What is asked: Quote the lines below word for word, starting at the line that contains "determine [108, 1054]" and ending at the last line.

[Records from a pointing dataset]
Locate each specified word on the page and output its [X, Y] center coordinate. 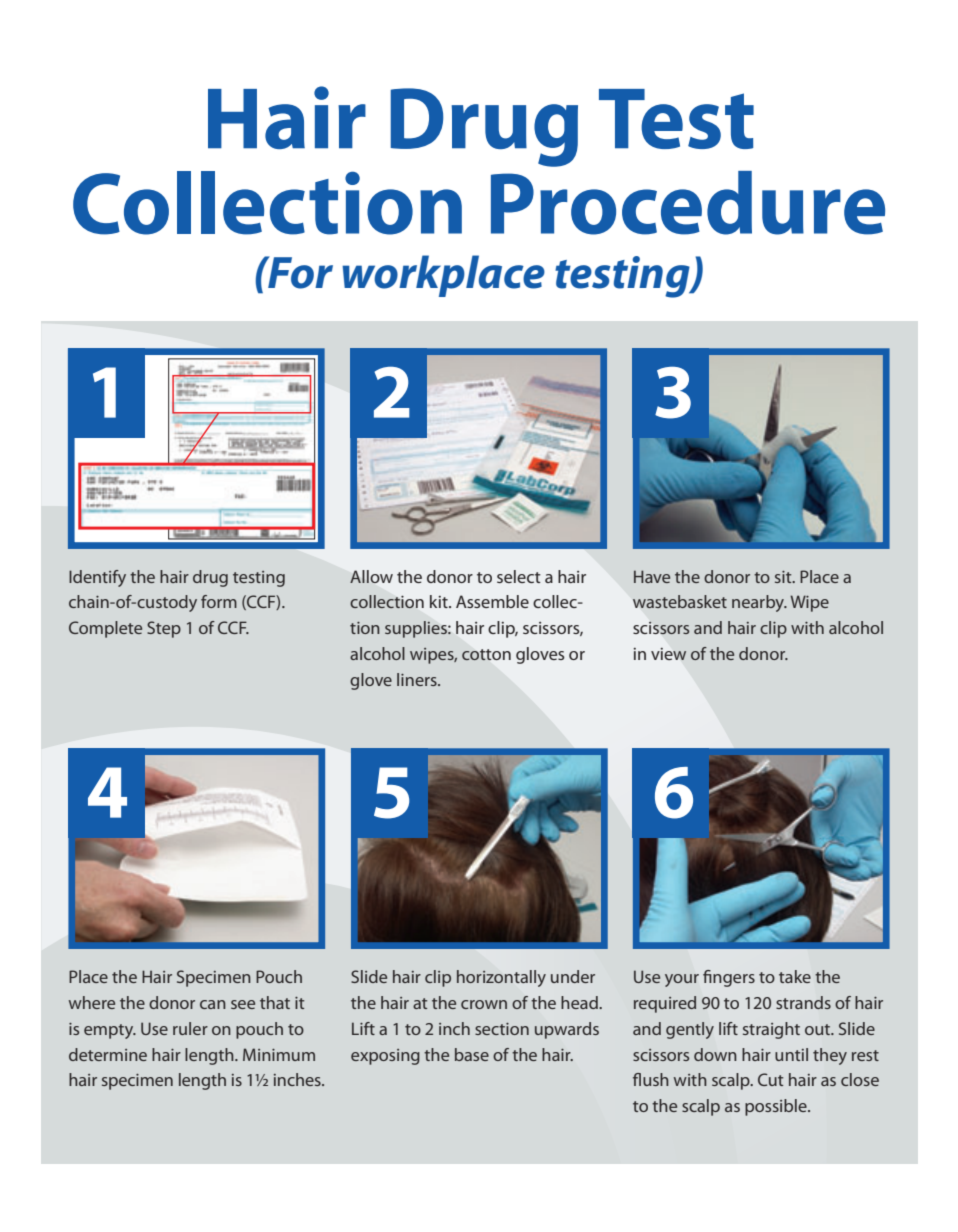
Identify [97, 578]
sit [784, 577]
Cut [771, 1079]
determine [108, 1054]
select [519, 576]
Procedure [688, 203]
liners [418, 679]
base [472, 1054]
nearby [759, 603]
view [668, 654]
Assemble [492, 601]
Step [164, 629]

Output for this task:
determine [108, 1054]
select [519, 576]
Procedure [688, 203]
liners [418, 679]
base [472, 1054]
nearby [759, 603]
view [668, 654]
Assemble [492, 601]
Step [164, 629]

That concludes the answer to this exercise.